The Carter Centre estimates that parasitic elephantiasis, a debilitating skin disease, causes an annual economic loss of about $1bn to India alone. Around 18m people worldwide are infected with river blindness, 300,000 of whom have permanently lost their sight.

A single parasite is responsible for the two diseases.

Prof Taylor told the BA Festival of Science in Liverpool that drug resistant forms of the parasite are beginning to emerge and new treatments are urgently needed.

Existing drug therapies for these diseases provide only temporary relief and kill only juvenile worms, leaving the adults to reproduce. As a result, the symptoms recur typically every six to nine months. People with elephantiasis and river blindness need to take these drugs for 35 years on average.

“Getting rid of river blindness in areas of west Africa using these drugs and insecticides has been effective, but enormously costly,” said Prof Taylor. “Because of the environmental damage caused by pesticides, that approach now can't be used.”

The new treatment, developed at the Liverpool School of Tropical Medicine, offers hope of a lasting cure. It uses antibiotics to target bacteria that the parasitic worms use to reproduce. Killing the bacteria sterilises the worms, ending the infection.

Prof Taylor said: “The fact that we are able to use simple, cheap antibiotics that are already available in these epidemic areas is very important.”
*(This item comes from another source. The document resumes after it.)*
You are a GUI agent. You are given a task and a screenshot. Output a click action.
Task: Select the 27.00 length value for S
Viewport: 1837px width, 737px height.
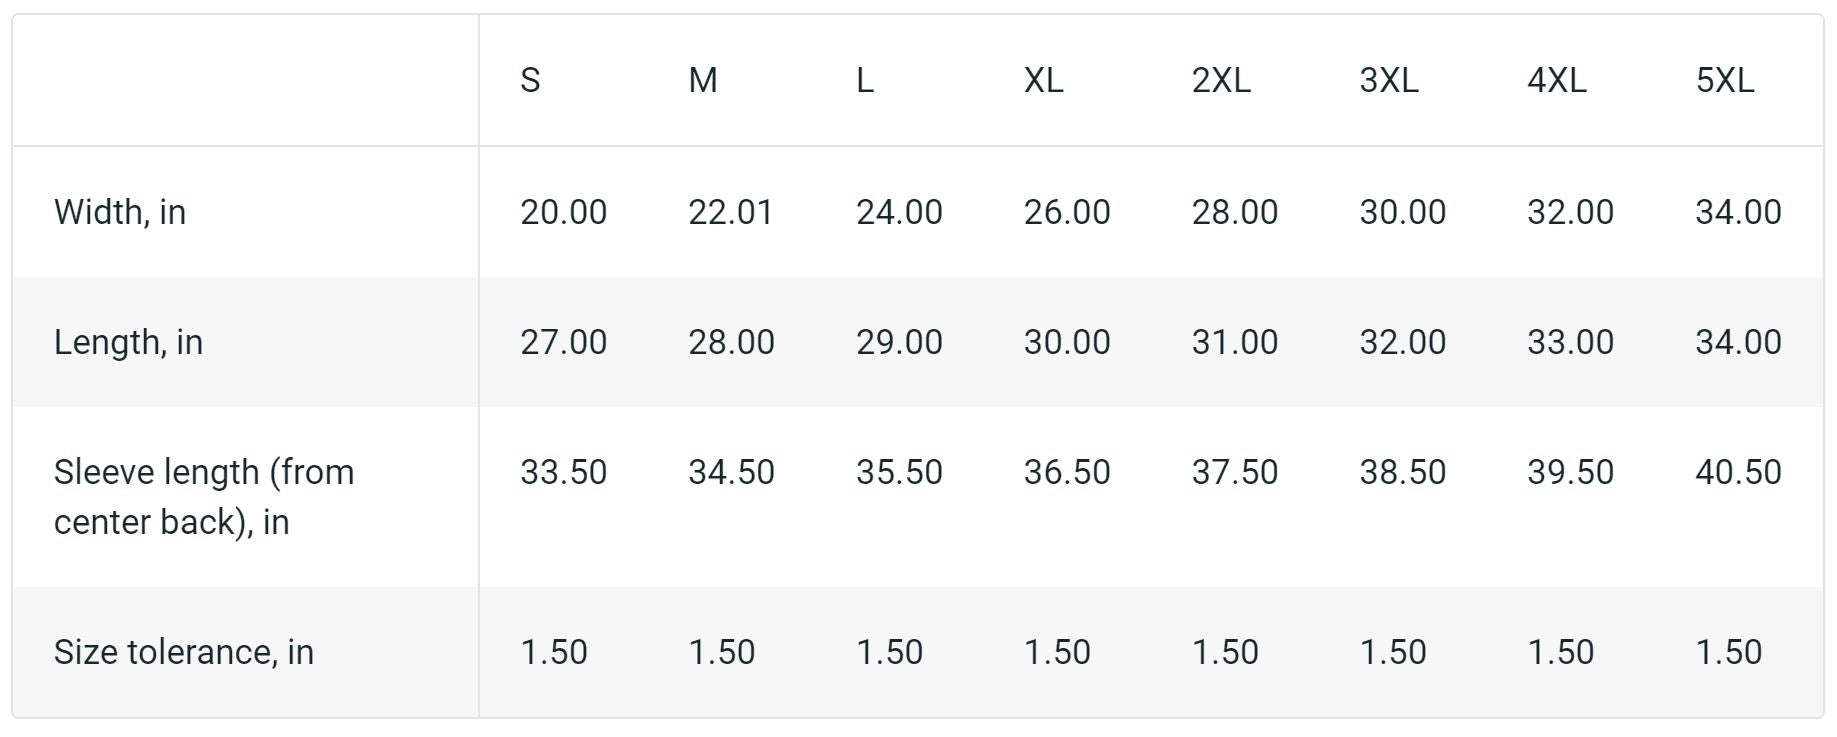[x=563, y=342]
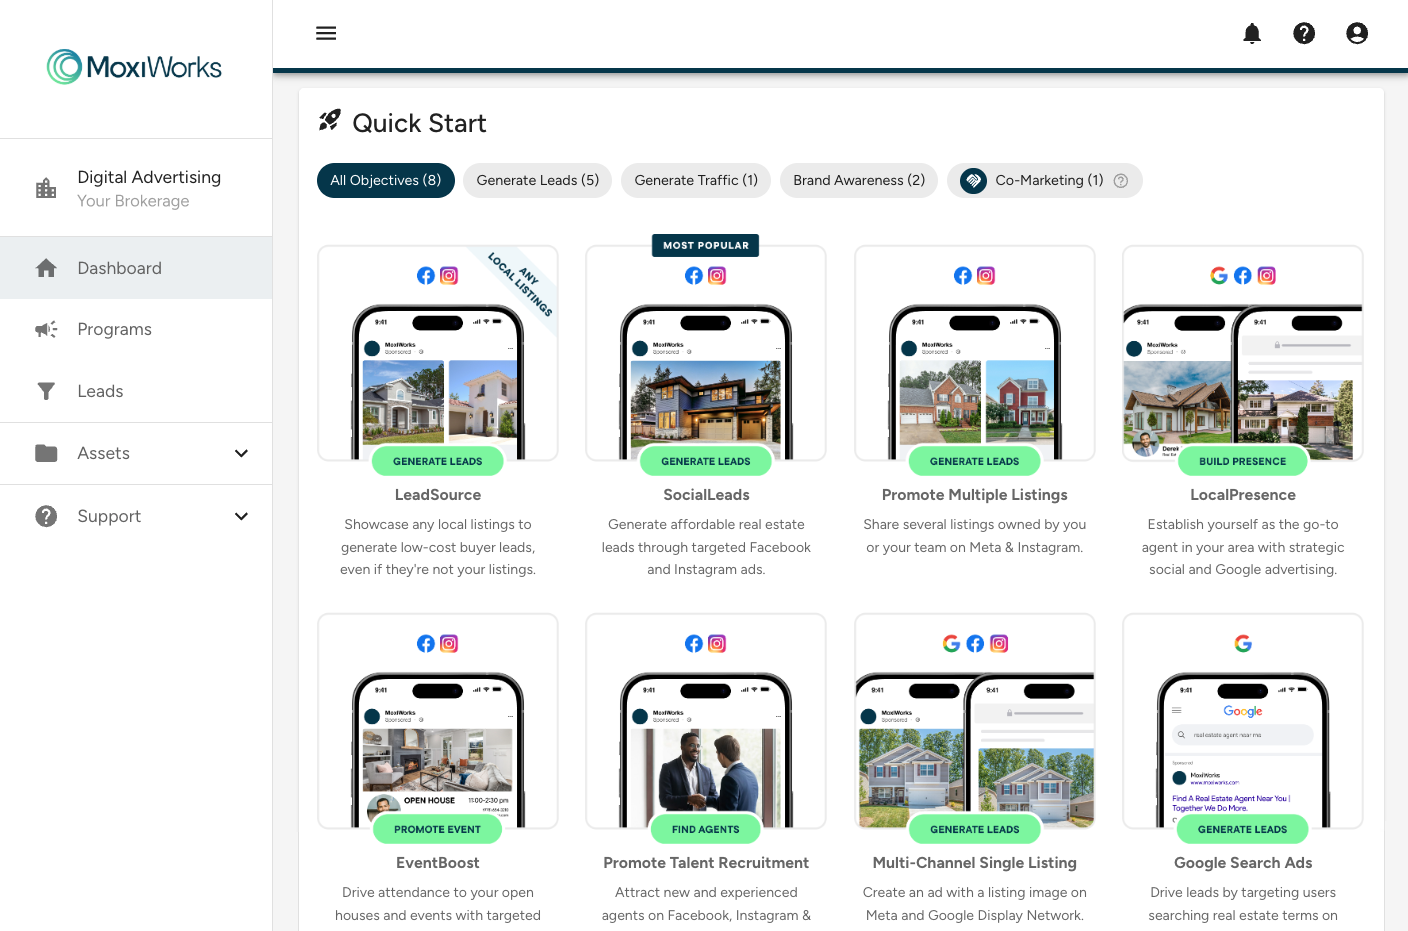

The new drug needs to be taken for four to six weeks to be effective, making it difficult to administer in remote areas.

Prof Taylor’s team is looking for drugs that can be taken in combination with the antibiotics to shorten the time needed for the treatment. “We’re currently using funding from the Bill and Melinda Gates Foundation to translate this into an effective public health tool,” he said.